There are different types of assertions, they can be found as static methods in standard class cl_abap_unit_assert. Most popular assertions are:

- assert_equals - check if values are same,

- assert_initial - check if value is initial,

- assert_true - check if condition is true.


The goal of assertion method is to compare actual and expected value and raise error to unit test framework in case of not matching results. Important parameters are:

- act - what is the actual value retrieved from code execution (phase 2).

- exp - what is the value that we expect. Some assertions does not need it, like assert_initial or assert_true - only act value is needed.

- msg - what should be the message shown to user in case if test fails. I recommend to use it often although it is optional parameter - help others to understand what is the meaning of test case.
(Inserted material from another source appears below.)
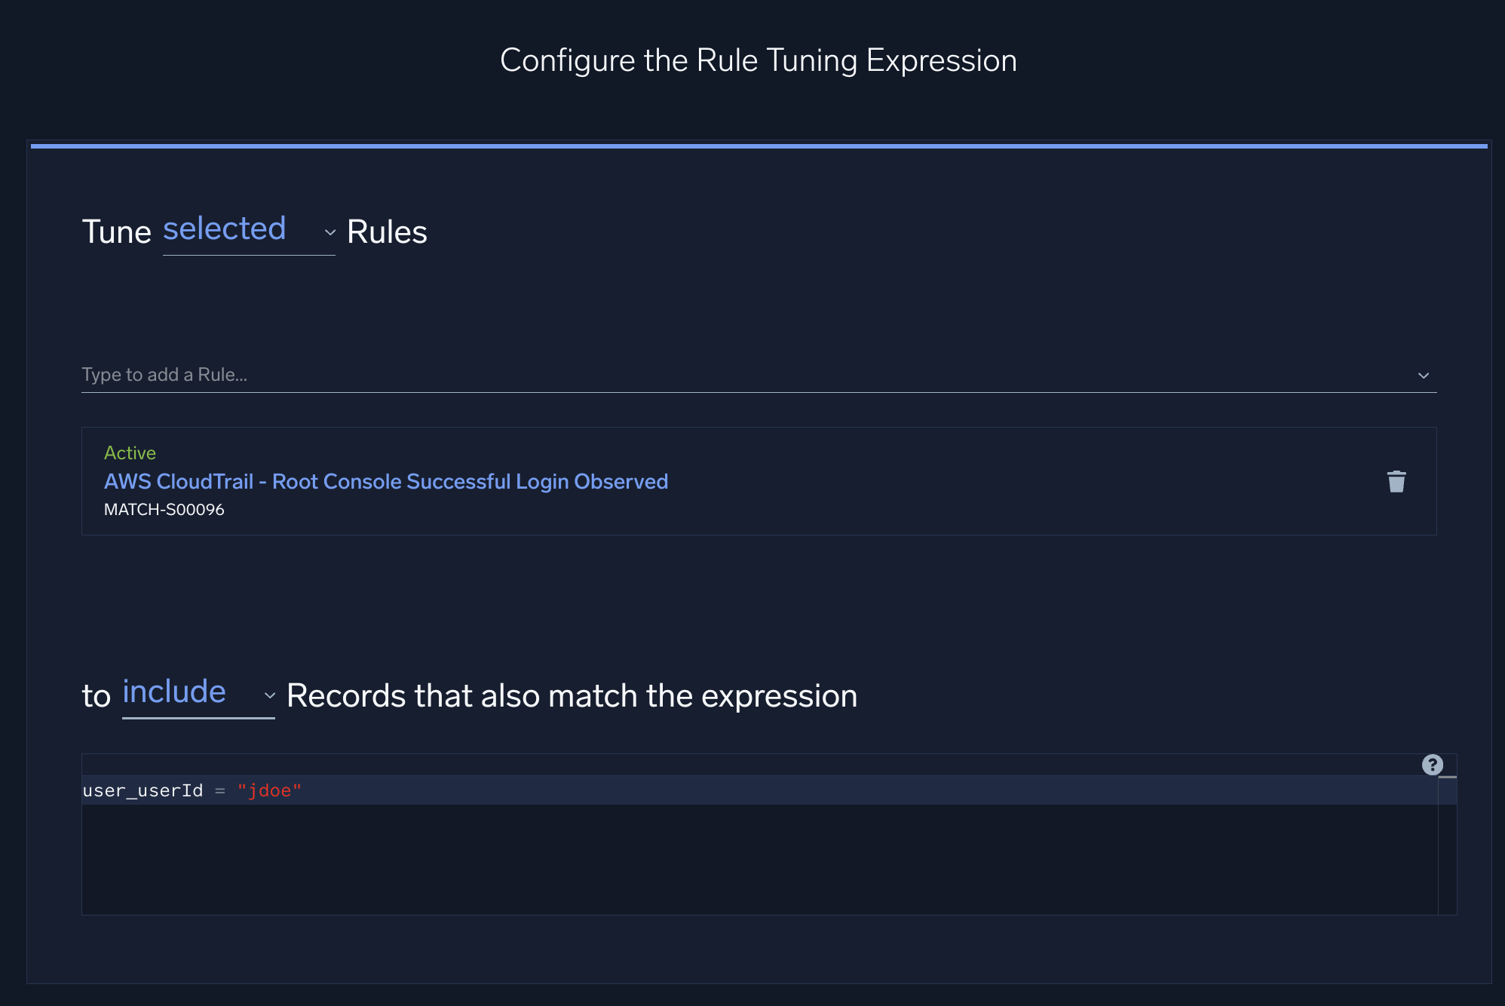Image resolution: width=1505 pixels, height=1006 pixels.
Task: Click the equals operator in the expression line
Action: tap(219, 790)
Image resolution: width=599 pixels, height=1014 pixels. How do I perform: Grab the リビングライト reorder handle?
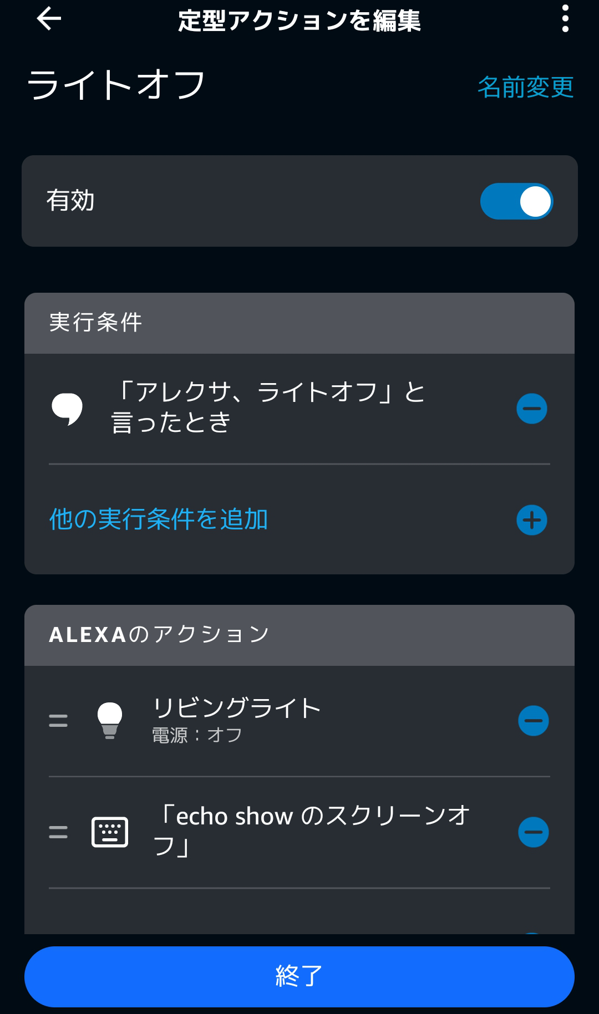(x=58, y=721)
Example of method assertion:


      act   = lo_calculator->add(
        i_num1 = 5
        i_num2 = 10 )
      exp   = 15          
      msg   = '5 + 10 must be 15'


Example above shows case when all three test phases are written as one statement: initialization (i_num1 = 5 and i_num2 = 10), execution (lo_calculator->add) and verification (assert_equals). This flexible call is possible with object oriented approach and I recommend to use it as it saves space.
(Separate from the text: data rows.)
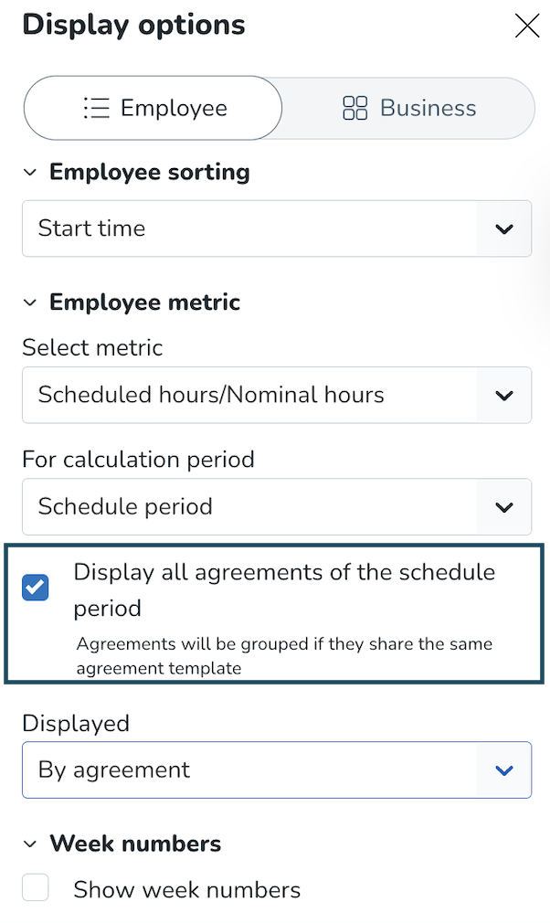The height and width of the screenshot is (923, 550).
Task: Click the grid icon on the Business tab
Action: click(x=354, y=109)
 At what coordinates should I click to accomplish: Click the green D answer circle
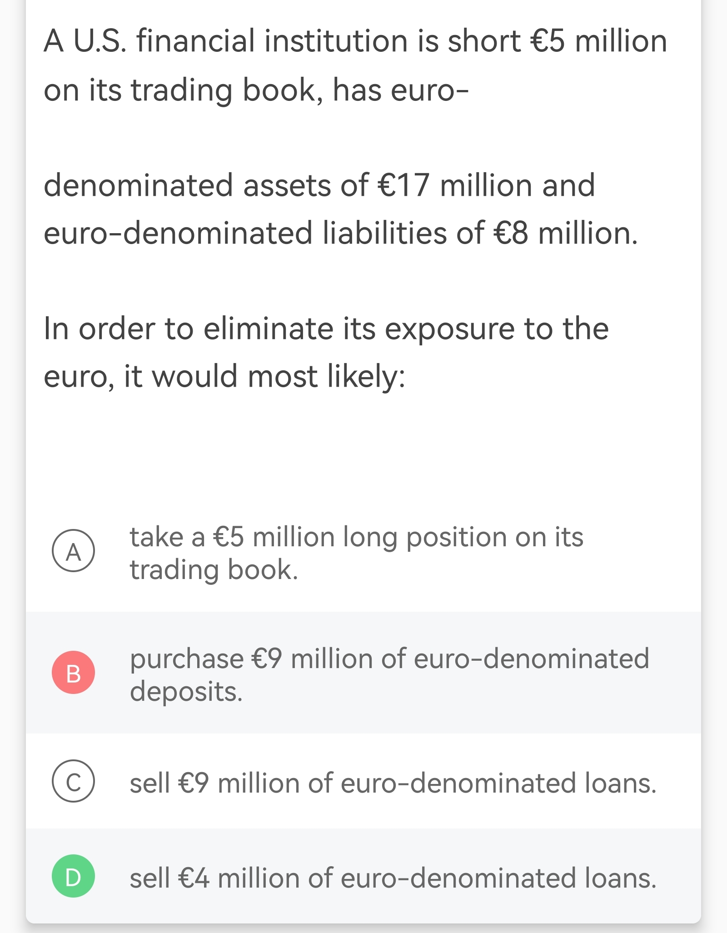tap(73, 876)
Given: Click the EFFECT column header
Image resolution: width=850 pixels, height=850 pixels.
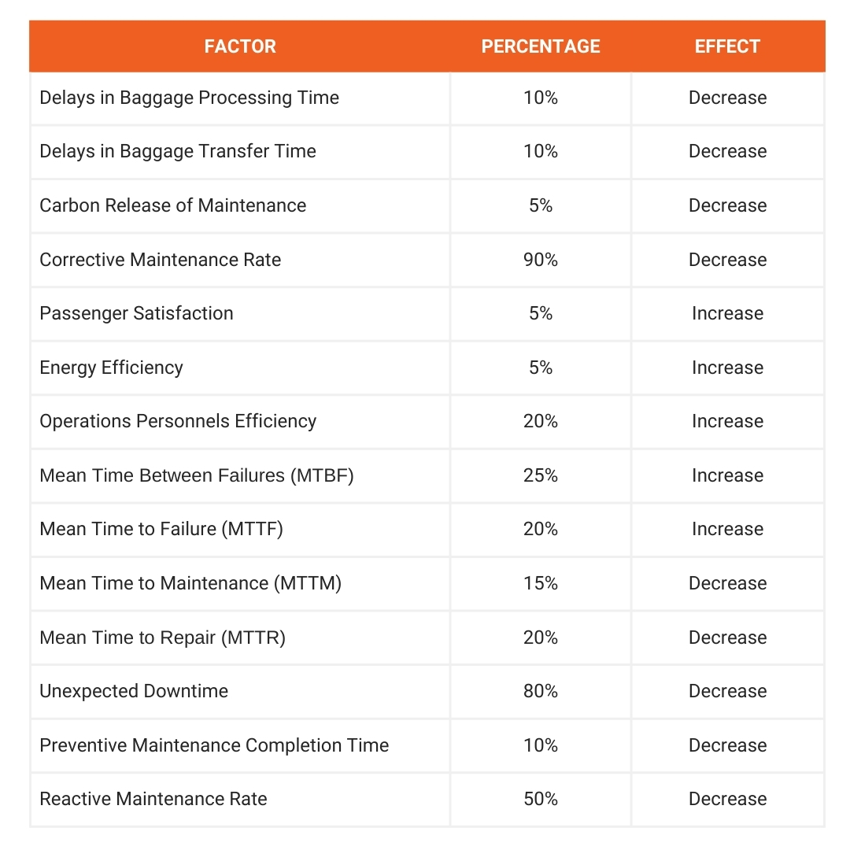Looking at the screenshot, I should (x=727, y=46).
In general each test method should perform single scenario validation, so it is good to separate methods for different variants. As example consider test methods like:

METHODS divide_success.

METHODS divide_div_zero_exception.

METHODS divide_missing_params.


It is better to have 3 methods instead of one that tests all 3 cases inside. Why? If test case fails, we know from name what exactly stopped to work (let say only divide_div_zero_exception failed). In this case name of test is description not only which method was tested, but also which case of that method was run. It brings value especially if we have automated tests scheduled periodically and general overview of all tests. Of course it is also acceptable to have only one test method "divide" and test different scenarios inside - we will still see that "divide" method fails. Sometimes it is easier to have more scenarios in one test method as we do not need to copy paste same code, however in general it is better to split scenarios to different test methods and assign meaningful name.



6. Unit tests in SE80


It is easy to create unit tests for global class in SE80. There is a nice wizard (Utilities -> Test Classes -> Generate), that helps us to create unit tests for chosen methods of a class:



In the wizard we can also decide which predefined methods we want to have and what are attributes of class.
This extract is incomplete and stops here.